Collected data

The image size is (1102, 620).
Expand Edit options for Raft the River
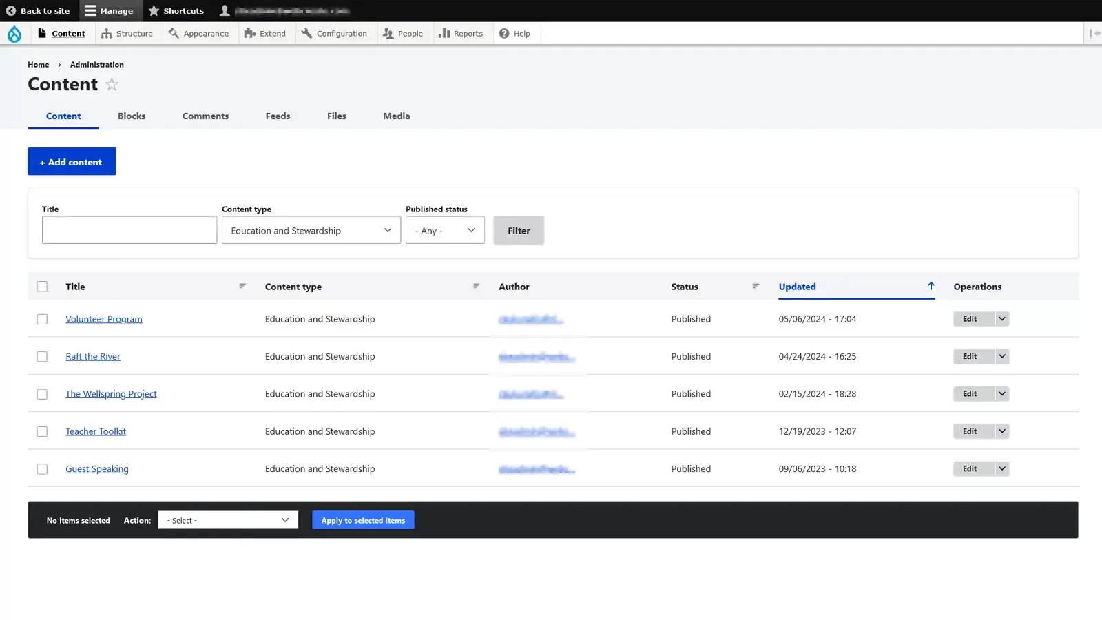tap(1002, 357)
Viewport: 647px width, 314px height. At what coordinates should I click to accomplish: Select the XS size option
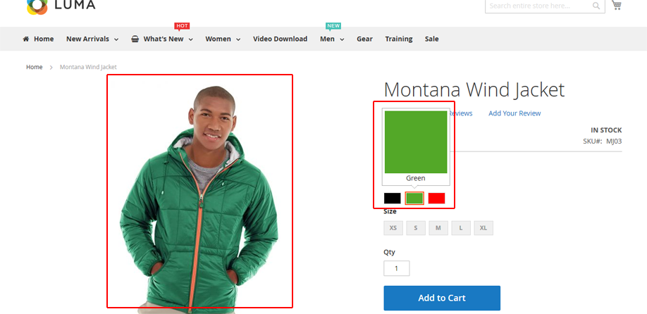[x=393, y=228]

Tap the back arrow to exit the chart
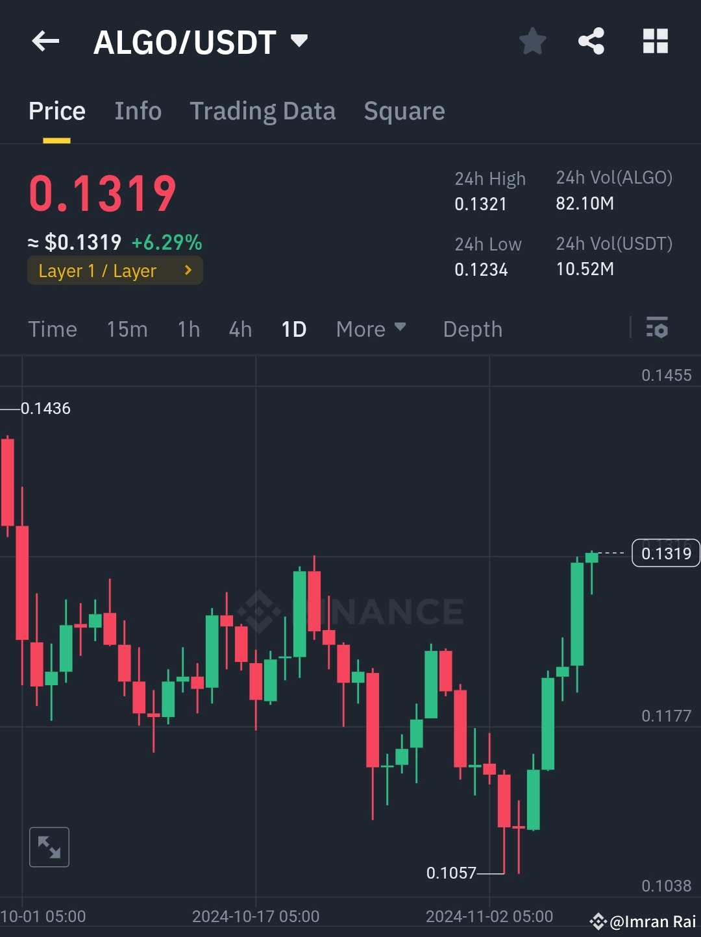click(44, 41)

* **What you will do**
All lines from the one containing "Viewport: 647px width, 314px" through the end of the data are to be written out exactly, with nothing added; skip the pictures.

* **Output of the task**
Viewport: 647px width, 314px height. At what coordinates should I click to accomplish: Select the XS size option
[x=393, y=228]

Tap the back arrow to exit the chart
click(44, 41)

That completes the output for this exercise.